The Devolution of Idealism

Pro-Palestinian demonstration at Harvard University on October 14, 2023. (Photo by JOSEPH PREZIOSO/AFP via Getty Images)

In his 2005 memoir Gentle Regrets, the conservative English philosopher Roger Scruton recalls being in Paris in May 1968 during a series of far-left student protests against evil “isms”: capitalism, imperialism, traditionalism, etc. Scruton observed windows broken “in jagged fragments” and overturned cars that had “juices flowing from unseen wounds.” After conversing with a friend who had spent the day on the barricades, he asked her:

What … do you propose to put in the place of this “bourgeoisie” whom you so despise, and to whom you owe the freedom and prosperity that enable you to play on your toy barricades? What vision of France and its culture compels you? And are you prepared to die for your beliefs, or merely to put others at risk in order to display them?

The questions of 1968 could and should be asked afresh to vocal opponents of Israel today, many of whom have taken to the streets to protest Western structures they deem as fundamentally oppressive.

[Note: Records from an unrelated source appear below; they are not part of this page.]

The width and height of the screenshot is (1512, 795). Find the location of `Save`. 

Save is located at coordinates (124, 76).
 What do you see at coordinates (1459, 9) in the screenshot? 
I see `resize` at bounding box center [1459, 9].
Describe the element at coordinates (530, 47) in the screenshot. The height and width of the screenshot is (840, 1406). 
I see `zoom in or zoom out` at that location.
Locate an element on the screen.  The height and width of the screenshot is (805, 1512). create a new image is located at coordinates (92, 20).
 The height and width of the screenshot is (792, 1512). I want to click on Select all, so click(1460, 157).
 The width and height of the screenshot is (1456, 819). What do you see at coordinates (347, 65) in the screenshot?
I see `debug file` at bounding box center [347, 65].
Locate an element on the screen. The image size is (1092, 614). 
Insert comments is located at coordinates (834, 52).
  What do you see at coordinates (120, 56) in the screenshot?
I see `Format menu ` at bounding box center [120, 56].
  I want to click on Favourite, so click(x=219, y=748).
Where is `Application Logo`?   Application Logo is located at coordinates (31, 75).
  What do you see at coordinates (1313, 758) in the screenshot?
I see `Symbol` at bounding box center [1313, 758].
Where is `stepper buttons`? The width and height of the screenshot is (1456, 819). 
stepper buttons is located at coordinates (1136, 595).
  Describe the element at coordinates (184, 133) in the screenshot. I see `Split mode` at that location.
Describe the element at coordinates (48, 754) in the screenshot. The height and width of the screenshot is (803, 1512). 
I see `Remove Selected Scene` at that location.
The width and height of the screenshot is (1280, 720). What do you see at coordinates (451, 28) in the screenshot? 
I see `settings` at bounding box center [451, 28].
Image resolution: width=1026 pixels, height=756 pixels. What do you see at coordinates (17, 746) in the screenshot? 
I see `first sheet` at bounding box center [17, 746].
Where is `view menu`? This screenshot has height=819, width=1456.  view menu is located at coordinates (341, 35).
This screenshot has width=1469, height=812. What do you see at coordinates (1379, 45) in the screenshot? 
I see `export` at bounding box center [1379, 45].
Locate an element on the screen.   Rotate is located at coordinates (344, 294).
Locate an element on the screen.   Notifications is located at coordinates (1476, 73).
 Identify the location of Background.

As Israel’s retaliatory military action in Gaza has intensified, so too have marches across the West. But even as they claim to call for a ceasefire, the marches seem more intent on the destruction of Israel itself. Messages scrawled out across banners and signs amid seas of Palestinian flags often don’t call for a two-state solution, the return of Israeli hostages, or condemnations of Hamas. The predominant outcry seems to be a fresh call to arms, animated not by a desire for reconciliation but by an impulse for Israel’s great comeuppance.